The 3i bit in our example comprises of a number 3 and an operator i that tells us what to do with that number. For consistency we should really have put the operator bit i in front of the number, making it look less like an algebraic unknown. But like so many historical decisions in maths and science we seem stuck with it.
So what does the operator i tell us? It turns our scale 90 degrees anti clockwise off our previous scale before applying the number. So the complex number 6 plus 3i means move 6 along a linear scale then turn the scale 90 degrees anti clockwise before moving 3 on a vertical scale. This 6 + 3i can describe a new point in the x-y plane or a vector with direction and length from the starting (in this case zero) point to the new point.
In 3d graphics, where objects are moved and rotated relative to one another, a single global coordinate system and multiple local coordinate systems are common.
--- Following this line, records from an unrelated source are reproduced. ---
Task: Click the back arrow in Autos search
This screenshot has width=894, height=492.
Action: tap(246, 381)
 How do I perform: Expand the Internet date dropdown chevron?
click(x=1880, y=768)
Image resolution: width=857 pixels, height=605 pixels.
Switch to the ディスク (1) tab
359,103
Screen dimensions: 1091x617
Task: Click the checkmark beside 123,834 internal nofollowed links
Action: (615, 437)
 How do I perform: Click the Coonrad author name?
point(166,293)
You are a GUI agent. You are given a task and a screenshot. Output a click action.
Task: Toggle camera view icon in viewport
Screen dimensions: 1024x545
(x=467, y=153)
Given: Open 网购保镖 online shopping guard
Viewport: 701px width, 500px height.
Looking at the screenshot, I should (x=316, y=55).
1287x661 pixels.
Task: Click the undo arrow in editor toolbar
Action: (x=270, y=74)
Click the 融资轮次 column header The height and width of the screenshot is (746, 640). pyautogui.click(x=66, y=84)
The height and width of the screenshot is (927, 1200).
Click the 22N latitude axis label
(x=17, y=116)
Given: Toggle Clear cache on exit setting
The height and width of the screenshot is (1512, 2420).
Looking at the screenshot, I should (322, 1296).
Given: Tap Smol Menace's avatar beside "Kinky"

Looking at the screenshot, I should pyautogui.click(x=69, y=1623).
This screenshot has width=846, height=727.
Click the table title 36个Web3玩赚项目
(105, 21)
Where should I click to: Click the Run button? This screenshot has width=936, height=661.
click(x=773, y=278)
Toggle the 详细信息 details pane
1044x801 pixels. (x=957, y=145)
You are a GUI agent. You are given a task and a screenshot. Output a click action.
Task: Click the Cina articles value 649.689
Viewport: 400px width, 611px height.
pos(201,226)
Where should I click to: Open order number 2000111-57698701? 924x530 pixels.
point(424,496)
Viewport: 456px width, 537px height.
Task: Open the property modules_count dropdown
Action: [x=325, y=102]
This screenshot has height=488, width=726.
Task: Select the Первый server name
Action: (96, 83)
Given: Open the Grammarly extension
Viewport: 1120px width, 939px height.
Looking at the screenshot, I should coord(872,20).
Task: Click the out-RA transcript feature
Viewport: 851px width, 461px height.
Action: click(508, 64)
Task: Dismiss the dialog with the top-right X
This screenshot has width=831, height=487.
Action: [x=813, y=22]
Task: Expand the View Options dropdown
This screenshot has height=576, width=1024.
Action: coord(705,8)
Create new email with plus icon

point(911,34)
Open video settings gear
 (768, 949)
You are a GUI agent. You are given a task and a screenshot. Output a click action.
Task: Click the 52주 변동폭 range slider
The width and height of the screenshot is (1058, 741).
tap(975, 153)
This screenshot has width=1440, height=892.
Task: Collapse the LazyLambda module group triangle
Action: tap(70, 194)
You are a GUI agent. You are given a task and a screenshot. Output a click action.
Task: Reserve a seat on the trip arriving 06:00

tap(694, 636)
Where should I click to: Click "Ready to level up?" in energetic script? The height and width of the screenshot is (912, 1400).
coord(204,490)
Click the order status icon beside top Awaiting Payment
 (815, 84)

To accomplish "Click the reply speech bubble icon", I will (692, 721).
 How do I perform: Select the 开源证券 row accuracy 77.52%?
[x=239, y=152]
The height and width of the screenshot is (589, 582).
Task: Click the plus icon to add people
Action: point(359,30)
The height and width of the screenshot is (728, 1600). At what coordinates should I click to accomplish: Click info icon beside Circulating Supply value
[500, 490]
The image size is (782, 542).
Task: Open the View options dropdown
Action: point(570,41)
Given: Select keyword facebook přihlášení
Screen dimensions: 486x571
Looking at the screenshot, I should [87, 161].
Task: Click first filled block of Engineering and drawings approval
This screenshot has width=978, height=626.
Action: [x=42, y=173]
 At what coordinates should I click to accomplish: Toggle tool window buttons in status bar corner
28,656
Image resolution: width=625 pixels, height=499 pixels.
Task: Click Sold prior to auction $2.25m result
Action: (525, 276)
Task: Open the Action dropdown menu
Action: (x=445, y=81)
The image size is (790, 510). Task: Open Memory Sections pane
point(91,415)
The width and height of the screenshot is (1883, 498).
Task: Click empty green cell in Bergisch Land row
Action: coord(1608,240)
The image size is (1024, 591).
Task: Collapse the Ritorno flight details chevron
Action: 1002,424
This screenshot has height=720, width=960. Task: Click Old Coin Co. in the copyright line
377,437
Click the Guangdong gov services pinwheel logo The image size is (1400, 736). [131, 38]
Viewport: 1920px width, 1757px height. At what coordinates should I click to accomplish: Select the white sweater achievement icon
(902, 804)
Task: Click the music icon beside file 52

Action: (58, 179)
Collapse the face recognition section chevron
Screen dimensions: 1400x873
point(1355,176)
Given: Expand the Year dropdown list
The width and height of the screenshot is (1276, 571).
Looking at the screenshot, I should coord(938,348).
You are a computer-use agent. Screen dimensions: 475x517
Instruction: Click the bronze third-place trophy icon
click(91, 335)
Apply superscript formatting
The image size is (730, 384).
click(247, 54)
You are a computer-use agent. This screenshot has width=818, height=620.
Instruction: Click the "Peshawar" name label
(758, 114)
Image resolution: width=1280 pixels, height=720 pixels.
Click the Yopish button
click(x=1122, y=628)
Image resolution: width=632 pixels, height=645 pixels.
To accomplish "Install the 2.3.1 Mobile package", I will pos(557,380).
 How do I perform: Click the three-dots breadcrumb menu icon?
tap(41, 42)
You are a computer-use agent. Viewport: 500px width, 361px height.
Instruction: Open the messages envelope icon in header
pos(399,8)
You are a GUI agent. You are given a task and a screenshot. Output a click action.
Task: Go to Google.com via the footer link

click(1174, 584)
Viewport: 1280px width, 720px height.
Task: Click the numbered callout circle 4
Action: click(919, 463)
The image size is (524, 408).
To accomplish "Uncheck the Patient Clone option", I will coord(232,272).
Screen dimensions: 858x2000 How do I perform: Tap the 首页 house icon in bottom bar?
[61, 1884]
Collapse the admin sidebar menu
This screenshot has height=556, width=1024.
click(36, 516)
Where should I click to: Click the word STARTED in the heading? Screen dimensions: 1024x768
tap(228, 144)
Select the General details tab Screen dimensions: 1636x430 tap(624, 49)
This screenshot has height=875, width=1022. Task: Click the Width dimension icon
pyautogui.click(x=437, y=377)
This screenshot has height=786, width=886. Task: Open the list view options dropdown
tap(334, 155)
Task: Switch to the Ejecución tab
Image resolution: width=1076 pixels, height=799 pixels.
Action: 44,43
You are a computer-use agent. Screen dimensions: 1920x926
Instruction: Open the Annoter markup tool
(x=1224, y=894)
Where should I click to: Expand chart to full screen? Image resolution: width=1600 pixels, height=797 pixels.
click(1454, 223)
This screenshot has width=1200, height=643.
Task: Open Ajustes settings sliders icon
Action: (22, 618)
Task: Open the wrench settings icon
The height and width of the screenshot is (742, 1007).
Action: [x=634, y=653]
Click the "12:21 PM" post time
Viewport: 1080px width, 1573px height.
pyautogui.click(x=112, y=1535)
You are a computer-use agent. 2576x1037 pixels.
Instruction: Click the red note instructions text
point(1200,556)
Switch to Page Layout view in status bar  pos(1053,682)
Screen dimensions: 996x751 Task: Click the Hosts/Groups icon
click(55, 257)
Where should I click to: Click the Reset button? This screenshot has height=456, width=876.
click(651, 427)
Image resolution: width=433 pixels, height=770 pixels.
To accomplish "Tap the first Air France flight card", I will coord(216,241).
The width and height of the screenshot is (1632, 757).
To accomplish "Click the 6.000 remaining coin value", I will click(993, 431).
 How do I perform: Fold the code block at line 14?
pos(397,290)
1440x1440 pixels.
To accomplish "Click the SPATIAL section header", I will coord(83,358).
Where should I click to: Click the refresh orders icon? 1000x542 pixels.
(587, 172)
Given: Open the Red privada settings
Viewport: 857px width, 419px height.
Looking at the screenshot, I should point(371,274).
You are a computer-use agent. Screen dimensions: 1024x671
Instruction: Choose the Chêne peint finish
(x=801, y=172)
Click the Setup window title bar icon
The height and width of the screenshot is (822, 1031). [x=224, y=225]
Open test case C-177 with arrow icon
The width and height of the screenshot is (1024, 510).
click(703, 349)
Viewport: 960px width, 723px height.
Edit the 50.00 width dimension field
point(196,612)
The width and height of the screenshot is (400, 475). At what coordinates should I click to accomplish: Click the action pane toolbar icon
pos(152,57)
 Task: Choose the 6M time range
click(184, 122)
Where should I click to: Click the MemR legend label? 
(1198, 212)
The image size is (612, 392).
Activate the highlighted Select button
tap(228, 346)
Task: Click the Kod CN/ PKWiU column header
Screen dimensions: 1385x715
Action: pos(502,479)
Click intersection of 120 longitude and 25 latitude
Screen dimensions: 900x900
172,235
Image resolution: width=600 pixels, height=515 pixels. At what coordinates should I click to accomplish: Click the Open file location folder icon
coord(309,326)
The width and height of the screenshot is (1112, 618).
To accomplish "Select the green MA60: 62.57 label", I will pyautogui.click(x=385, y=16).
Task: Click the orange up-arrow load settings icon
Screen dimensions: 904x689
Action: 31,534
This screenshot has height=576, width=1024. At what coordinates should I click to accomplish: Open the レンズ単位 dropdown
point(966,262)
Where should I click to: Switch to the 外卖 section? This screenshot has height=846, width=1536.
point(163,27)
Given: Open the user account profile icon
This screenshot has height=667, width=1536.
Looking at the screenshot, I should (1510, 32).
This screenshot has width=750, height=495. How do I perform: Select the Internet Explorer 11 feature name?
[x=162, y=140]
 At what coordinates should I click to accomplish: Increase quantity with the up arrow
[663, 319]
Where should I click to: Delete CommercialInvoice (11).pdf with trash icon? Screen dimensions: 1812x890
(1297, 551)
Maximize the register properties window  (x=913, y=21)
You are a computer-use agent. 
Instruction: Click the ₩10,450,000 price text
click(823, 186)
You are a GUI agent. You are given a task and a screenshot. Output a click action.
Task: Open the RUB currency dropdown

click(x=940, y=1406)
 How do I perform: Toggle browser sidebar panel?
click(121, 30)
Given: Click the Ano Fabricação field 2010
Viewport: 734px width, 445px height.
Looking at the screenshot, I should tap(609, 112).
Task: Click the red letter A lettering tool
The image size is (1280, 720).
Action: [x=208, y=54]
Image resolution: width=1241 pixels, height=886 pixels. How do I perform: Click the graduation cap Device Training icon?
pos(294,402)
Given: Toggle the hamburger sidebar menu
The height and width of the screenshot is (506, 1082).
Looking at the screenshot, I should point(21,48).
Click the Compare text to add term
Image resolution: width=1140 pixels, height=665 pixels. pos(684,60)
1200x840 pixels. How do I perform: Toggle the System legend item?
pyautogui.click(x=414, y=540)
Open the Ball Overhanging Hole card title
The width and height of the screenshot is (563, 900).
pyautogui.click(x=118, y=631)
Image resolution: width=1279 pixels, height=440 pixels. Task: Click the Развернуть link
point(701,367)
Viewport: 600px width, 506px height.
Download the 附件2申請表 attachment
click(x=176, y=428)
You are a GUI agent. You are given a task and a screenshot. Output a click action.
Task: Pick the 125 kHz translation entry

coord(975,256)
Those local coordinate systems can be translated (moved) and then rotated relative to the global one. If, having marked out 6 using a ruler on the above x axis, we lift the ruler and put its zero point at point 6 we are in effect created a local coordinate system at that point. The operator i tells us to turn the ruler through 90 degrees anti clockwise so that its positive scale is now vertically upward. We can think of this as rotating the coordinate system and we count 3 along the now vertical positive scale.
Complex numbers taught are generally confined to a single x, y plane but I hope you can see that a minus operator following the plus 6 would mean at the point 6 turn your ruler and therefore the coordinate system at point 6 through 180 degrees. Any counting we now do along the ruler is now in the negative global x direction.
i is an operator turning a positive scale through 90 degrees counter clockwise and i2 is an operator i acting on an operator i so as to turn the positive scale through 180 degrees and thereby equal to the minus operation. When we teach children i2 = -1 and i = √-1 they rightly say two numbers multiplied together cannot make -1.
Like all other operators i is meaningless if not accompanied by a number. So when we see i on its own we really mean i acting on the number 1. If we write i 1 = √-1 it makes sense because the root of the minus operation is the operation i and the root of 1 is 1. It surprises me that we are still teaching the same old real and imaginary/unreal ideas that I was taught 60 years ago as it doesn’t help our understanding.
I read somewhere a response to a student internet question. The answer started “lets take a purely imaginary vector”. The student asked what’s a “purely imaginary vector” and the answer was “one with no real component”. I don’t think that helped in the student’s understanding. I hope you can now see that the vector had length only along a 90 degree rotated scale at the zero point.
Suppose in our graphical example above it had been 6 – 3i, better written as 6 – i 3. Now we have two operators (minus and i ) and we are required to make a turn at our + 6 position on the scale through 180 degrees and then through 90 degrees before moving 3. We move 3 down.
Complex numbers along with matrices and quaternions are much used in generating computer and film graphics and in electrical engineering where alternating currents in circuits that have inductance and/or capacitance are out of phase with voltages. They can also describe vectors and 2d translations and when used with an angular measure describe complex rotations.